Ingredients
Equipment
Method
Prep the pan
- Line a large baking sheet with parchment paper and spread the mini pretzel squares in a single layer with space between each piece so they set evenly.
Melt and coat with white chocolate
- Melt the white chocolate melting wafers in the microwave in 30-second intervals, stirring between each, until completely smooth and glossy with no lumps.
- Spoon or drizzle the melted white chocolate over each pretzel, covering the top but leaving the edges slightly visible for a crisp pretzel edge.

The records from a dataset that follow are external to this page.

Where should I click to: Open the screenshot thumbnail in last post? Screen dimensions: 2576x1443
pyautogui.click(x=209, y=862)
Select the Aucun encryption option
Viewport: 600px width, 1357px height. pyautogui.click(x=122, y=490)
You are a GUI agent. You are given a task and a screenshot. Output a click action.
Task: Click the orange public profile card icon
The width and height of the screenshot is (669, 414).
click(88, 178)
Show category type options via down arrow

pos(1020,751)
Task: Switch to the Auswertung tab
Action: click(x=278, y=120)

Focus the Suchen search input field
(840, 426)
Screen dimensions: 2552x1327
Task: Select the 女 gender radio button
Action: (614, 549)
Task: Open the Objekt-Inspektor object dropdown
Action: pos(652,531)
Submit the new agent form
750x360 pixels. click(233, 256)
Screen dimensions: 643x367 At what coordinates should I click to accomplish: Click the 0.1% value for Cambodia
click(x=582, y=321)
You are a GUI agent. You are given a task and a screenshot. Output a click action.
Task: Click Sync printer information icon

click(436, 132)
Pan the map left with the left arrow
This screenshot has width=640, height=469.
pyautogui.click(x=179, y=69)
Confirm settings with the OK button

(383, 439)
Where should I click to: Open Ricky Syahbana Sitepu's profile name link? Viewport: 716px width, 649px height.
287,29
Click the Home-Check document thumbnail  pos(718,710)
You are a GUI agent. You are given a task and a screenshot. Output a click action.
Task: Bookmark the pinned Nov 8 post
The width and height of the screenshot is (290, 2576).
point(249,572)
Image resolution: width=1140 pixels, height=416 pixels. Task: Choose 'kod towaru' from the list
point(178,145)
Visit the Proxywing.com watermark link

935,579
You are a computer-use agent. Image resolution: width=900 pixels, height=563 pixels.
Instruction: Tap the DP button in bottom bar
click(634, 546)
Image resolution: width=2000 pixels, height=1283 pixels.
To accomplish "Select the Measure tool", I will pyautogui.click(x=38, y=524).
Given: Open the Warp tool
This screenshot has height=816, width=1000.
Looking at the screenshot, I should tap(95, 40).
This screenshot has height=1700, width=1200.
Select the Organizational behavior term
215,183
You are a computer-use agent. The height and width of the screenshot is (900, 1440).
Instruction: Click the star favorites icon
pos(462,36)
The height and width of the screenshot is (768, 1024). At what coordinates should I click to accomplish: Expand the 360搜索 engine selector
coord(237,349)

Melt and drizzle the red and blue
- Melt the red candy melts in the microwave in 30-second intervals, stirring between each, until fully melted and smooth like a pourable drizzle.
- Melt the blue candy melts in the microwave in 30-second intervals, stirring between each, until fully melted and smooth like a pourable drizzle.
- Drizzle the red and blue melts over the white chocolate-coated pretzels using a spoon or piping bag, creating thin ribbons so the drizzle stays distinct.
Finish and set
- Immediately scatter the red, white, and blue star sprinkles over each piece while the chocolate is still wet so the sprinkles adhere.
- Let the pretzel bites sit at room temperature for 30 minutes until fully set, or refrigerate for 10 minutes for faster firming, then break apart and serve.
Notes
Pro tip: if your white chocolate looks thick, microwave in 10-second bursts and stir until perfectly smooth before coating. Store in an airtight container at room temperature up to 3 days; refrigerate up to 5 days (they can lose snap). Freeze in a single layer for up to 1 month—thaw at room temperature before serving. Dietary swap: use dairy-free white chocolate melting wafers for a dairy-free version with the same drizzle technique.